Participant Informed Consent Document

I understand that:

  • The FSR-SARC Registry is completely voluntary. I do not have to participate.
  • Once I register for the FSR-SARC Registry, all of my identifying information will automatically be given a code. The list linking the code to me will be kept on a secure encrypted computer and will only be available to the FSR-SARC Principal Investigator and Coordinator, if necessary. All of my private health information that I provide the Registry will be stored separately in a secure database by this code.
  • The Registry will never share my private information with other people (unless required to do so by law).
  • The Registry may share the coded de-identified (not identifiable) information with researchers and other databases, but I will not be able to be identified. No personal information, such as my name, phone number, email or other contact information will be provided. Everything possible will be done to protect my privacy at all times. However, because my disease is rare, there is a small risk I may be identified.
  • I understand that there is a small risk that some of the questions I am asked may make me feel uncomfortable. I do not have to answer these questions if we choose not to. If I decide not to participate, there will not be any effect on my relationship with the Foundation for Sarcoidosis Research or my doctors.
  • I understand that by agreeing to participate, I will be contacted by the registry to update or correct my health information at least once a year.
  • I also understand that I can choose to be contacted by FSR if a study becomes available that I may want to know more about. In that case, FSR-SARC will contact me with that information and I will decide whether to contact the investigator on my own.
  • By responding “Yes” to the questions below, I do not give away any legal rights or benefits to which I am otherwise entitled.
  • Creating an account, answering all questions below and completing a profile means that I am giving my electronically signed consent/authorization to participate in the FSR-SARC Patient Registry for myself as an adult or my minor child or adult dependent.

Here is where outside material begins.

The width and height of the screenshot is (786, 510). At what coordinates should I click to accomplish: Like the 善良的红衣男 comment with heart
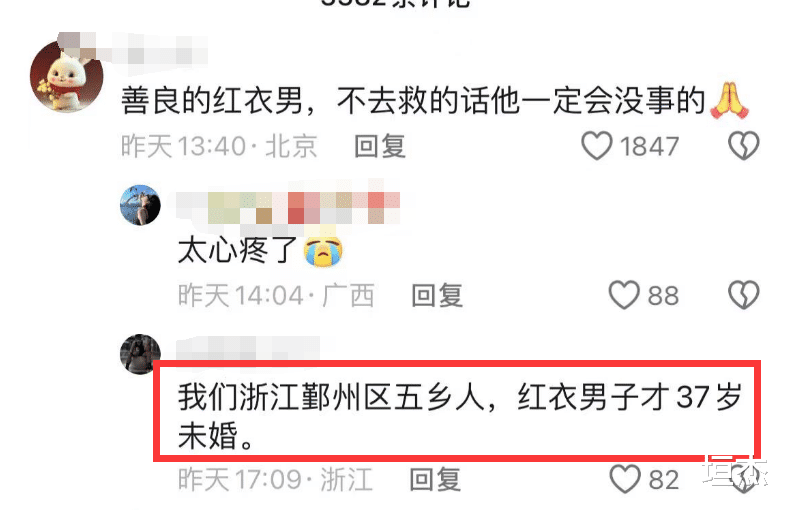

1. The Registry has been fully explained to me and I have had all of my questions answered. I know how to access the “Understanding Your Participation” and “Patient Informed Consent” documents in the future if I want to review them and I have had the opportunity to ask questions of The Registry Coordinator. All of my questions have been answered to my satisfaction.

2. I understand that my participation in this project is entirely voluntary. Should I change my mind and wish to withdraw my data from The FSR-SARC Registry, I will be free to do so at any time without having to provide an explanation. I will need to write a letter or email to FSR-SARC Registry Coordinator at Foundation for Sarcoidosis Research, 1820 West Webster Avenue, Suite #304, Chicago, IL 60614 (Diese E-Mail-Adresse ist vor Spambots geschützt! Zur Anzeige muss JavaScript eingeschaltet sein!).

3. I understand the potential risks and benefits of participating in the FSR-SARC Patient Registry. I agree to participate in The FSR-SARC Patient Registry.

4. I would like FSR-SARC to contact me in the future about planned new research studies written by researchers using these databases and related to sarcoidosis. This is not a guarantee that I will be eligible to enter the study or that I will have to do so. Any new study will require my additional consent to participate.

If the participant is between the ages of 7 years and 17 years inclusive (or below the age of adulthood according to local law) they need to read the Participation Assent Form and agree to participate in the Registry.